With Dorio recently graduated and Gispert on an indefinite hiatus from classes at University of Georgia, The Whigs are finally ready to retire the weekend jaunts to Alabama and Florida and make the leap onto the national stage. But first, The Whigs must conquer the studio; few bands can hope to eat during the weeks-long stretches across the U.S. without something to shill city to city, whether it be an album, single, or EP. Unfortunately, The Whigs' recording efforts thus far have been met with disappointment. Not once, not twice, but four separate times The Whigs have entered the studio only to scrap each session. Gispert explains it this way: "Every time we've entered the studio, it's never been to record an album.
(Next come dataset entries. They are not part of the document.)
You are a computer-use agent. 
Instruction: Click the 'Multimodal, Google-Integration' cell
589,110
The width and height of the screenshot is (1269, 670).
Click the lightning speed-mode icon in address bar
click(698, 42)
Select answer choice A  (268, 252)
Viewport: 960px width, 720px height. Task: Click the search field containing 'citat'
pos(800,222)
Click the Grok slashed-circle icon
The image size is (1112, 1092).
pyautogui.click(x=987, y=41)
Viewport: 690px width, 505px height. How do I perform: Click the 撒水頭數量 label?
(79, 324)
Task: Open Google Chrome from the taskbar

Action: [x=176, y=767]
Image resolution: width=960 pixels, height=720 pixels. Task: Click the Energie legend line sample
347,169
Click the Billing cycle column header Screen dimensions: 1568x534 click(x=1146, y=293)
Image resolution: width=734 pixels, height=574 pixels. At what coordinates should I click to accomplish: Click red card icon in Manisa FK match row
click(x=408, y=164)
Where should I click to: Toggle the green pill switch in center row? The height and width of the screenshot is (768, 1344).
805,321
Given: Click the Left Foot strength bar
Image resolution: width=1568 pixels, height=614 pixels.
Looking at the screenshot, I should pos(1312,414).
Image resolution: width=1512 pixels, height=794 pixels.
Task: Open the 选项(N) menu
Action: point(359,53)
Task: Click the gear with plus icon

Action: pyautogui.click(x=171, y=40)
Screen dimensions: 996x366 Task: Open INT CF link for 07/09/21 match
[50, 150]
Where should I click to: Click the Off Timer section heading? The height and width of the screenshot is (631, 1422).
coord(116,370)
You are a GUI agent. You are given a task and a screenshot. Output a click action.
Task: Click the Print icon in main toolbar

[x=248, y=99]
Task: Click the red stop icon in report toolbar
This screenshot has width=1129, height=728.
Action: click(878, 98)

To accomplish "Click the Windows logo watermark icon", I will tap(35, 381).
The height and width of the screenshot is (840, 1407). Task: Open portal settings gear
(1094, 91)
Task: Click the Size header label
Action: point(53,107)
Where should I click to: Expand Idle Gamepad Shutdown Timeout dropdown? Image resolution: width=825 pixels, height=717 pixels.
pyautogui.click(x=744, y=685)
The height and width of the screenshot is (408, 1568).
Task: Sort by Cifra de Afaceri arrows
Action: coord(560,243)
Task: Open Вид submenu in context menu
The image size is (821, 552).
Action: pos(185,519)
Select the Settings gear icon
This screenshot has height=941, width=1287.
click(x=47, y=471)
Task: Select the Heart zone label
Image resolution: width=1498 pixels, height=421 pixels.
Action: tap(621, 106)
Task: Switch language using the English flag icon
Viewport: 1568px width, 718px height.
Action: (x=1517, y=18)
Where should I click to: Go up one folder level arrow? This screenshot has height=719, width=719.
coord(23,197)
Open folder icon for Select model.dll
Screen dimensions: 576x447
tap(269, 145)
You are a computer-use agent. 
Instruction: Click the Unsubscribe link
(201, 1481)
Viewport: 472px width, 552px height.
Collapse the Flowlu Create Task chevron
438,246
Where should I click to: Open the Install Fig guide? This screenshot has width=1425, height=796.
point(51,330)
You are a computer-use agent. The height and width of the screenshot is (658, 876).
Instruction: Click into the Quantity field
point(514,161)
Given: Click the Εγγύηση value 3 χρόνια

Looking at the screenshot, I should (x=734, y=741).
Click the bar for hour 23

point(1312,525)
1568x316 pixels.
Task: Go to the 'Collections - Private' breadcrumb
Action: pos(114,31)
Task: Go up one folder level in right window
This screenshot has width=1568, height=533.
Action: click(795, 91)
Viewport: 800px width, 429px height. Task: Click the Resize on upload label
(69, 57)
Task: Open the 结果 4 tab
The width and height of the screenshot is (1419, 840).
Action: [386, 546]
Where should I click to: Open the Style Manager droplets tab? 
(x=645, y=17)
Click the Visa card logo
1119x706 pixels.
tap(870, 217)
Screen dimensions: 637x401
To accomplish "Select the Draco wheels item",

It's always been: 'I have a studio, why don't you cut some tracks?'" If they couldn't record a few tracks, what makes him so optimistic that the band can commit an album's worth of material to tape? Gispert shrugs. "I can tell you that if we just walked in the first time and recorded the album, it would be nowhere near what we can do now. Each of those experiences has been valuable."

Indeed, there is reason to believe Gispert's confidence is well-founded. On stage tonight, the band tears through a lean set, under 10 songs. They've been traversing these songs live, exploring their various nooks for well over a year -- and it shows. Sullivant's fingers lithely slide up and down the bass neck. Gispert keeps his guitar close, riding high up his chest Albert Hammond Jr.-style, leaving plenty of room for lunging kicks. But it's when Sullivant shanghais the guitar for "Half the World Away" that The Whigs really take off. His hands move furiously in tandem, bridging from one feverish crescendo to the next. He is bowed, huddled over the guitar, as if he's afraid it's about to burst. There are knowing glances and smiles all around. This is too good to be kept a secret for long. Athens is alive again. Just like that.